Скандал из-за Баси (журнальный вариант) - Макушинский Корнель. Страница 14
— Вот она! — закричала докторша и протянула к ней руки.— О, Басенька!
Может, голос Будзишовой был слишком громким и слишком грубым, может, присутствие незнакомых людей перепугало Басю — этого никто не знает. Бася быстро подбежала к Ольшовскому и спряталась в его объятиях.
— Вот это — ответ Баси! — воскликнул Ольшовски.
— Ты не узнаёшь меня, деточка? — наисладчайшим голосом спросила Будзишова.— Это я, тетя!
Бася взглянула краешком глаза, не смогла отыскать в памяти образ этой странной пани, обняла ручкой своего заступника за шею и прижалась личиком к его лицу.
— Одурманил невинное дитя,— сказала докторша в отчаянии. — Нет другого выхода, надо идти в полицию.
Бабка не отвечала, с таинственной задумчивостью глядя на этого милого пана и на это хорошенькое дитя, доверчиво к нему прижимающееся.
— Чем вы ее кормите? — спросила она, ко всеобщему удивлению.
Ольшовски доброжелательно посмотрел на пани Таньску и начал быстро перечислять названия блюд.
— Слишком много сладкого, а вообще — хорошо,— заявила бабка.
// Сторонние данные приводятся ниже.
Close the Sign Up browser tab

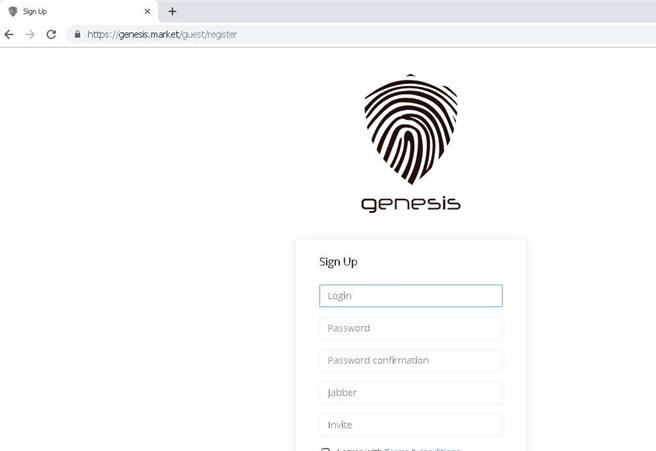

— Я купил пособие по детскому питанию! — сказал Ольшовски. — Впрочем, Вален- това...
— Это та с метлой? Понимаю... Но вообще-то воспитание ребенка будет идти извилистой дорогой. В один прекрасный день эта пани с метлой накормит ребенка бараниной с капустой, и нужно будет вызывать врача. Подумайте о том, что будет дальше.
— Я уже говорил... Моя тетка...
— Она девица?
— Да.
— А откуда девица может знать что-то о воспитании детей?
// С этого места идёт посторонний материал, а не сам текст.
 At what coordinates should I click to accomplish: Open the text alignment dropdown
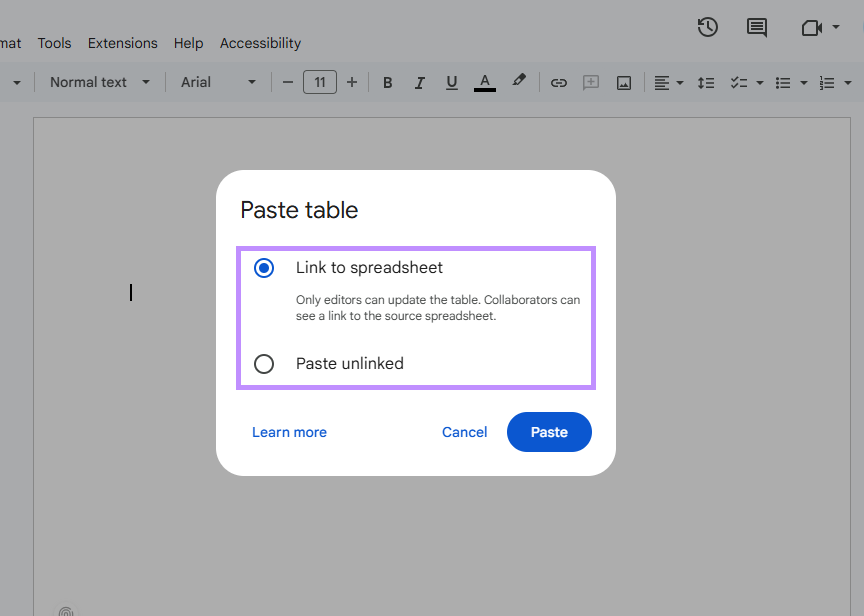click(668, 82)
— Если я хорошо понял, ваша внучка тоже девушка.
— Да, но я ее бабка! Я своей мелюзги вырастила семерых! — вскричала пани Таньска.— Выращу и этого жука.
Ольшовски понял, что в милостивом интересе почтенной матроны кроется немало хитрости. Она хотела оплести его паутиной и схватить Басю, как муху.
— Может быть,— сказал он хмуро,— Но я ребенка не отдам.
— Идемте в полицию! — закричала докторша.— Это сумасшедший! Бася, ты пойдешь с тетей?
— Не пойду! — заявила Бася из-за головы Ольшовского.
Три пани беспомощно переглянулись, наконец пани Таньска сказала:
— Вы позволите нам посовещаться в другой комнате?
Ольшовски остался с Басей на руках и прижал ее к своей груди. Потом позвал приглушенным голосом:
— Пан Шот!
— Она убежала от меня...— начал актер.
— Возьмите ее и стерегите лучше. Эти пани совещаются.
Он терпеливо ждал полчаса, вслушиваясь во встревоженные голоса дамского сейма.
Наконец двери открылись. Пани Таньска, заняв свое старое место, огласила официальным тоном:
— Пан Ольшовски! Это дело неприятное, а из-за вашего упрямства просто безвыходное. Вы не хотите отдавать ребенка, а мы должны его забрать. Мы могли бы, конечно, прибегнуть к помощи закона, и, как пани Будзишова правильно говорит, вы закончили бы свою жизнь в кандалах, на тюремной соломе. Мы бы так и поступили, если бы имели дело с грубияном. Я, однако, встала на вашу защиту, потому что меня взволновала ваша привязанность к ребенку.
— Спасибо,—буркнул Ольшовски;
— Не за что... Вы кажетесь порядочным человеком, хотя в той комнате пыль лежит по крайней мере недели две, а над печью паутина. Полиция тут не нужна. Будет скандал и больше болтовни, чем нужно. Актеры наделали дел, но отчего мы все должны стать посмешищем? Мы имеем формальное право на ребенка, а вы ссылаетесь на закон сердца. Вам не кажется, что это дело можно закончить полюбовно?
— Это как? — спросил Ольшовски с беспокойством.
— Через общественный суд. Пригласим двоих незаинтересованных людей, и пусть нас рассудят. Ведь это будет честно?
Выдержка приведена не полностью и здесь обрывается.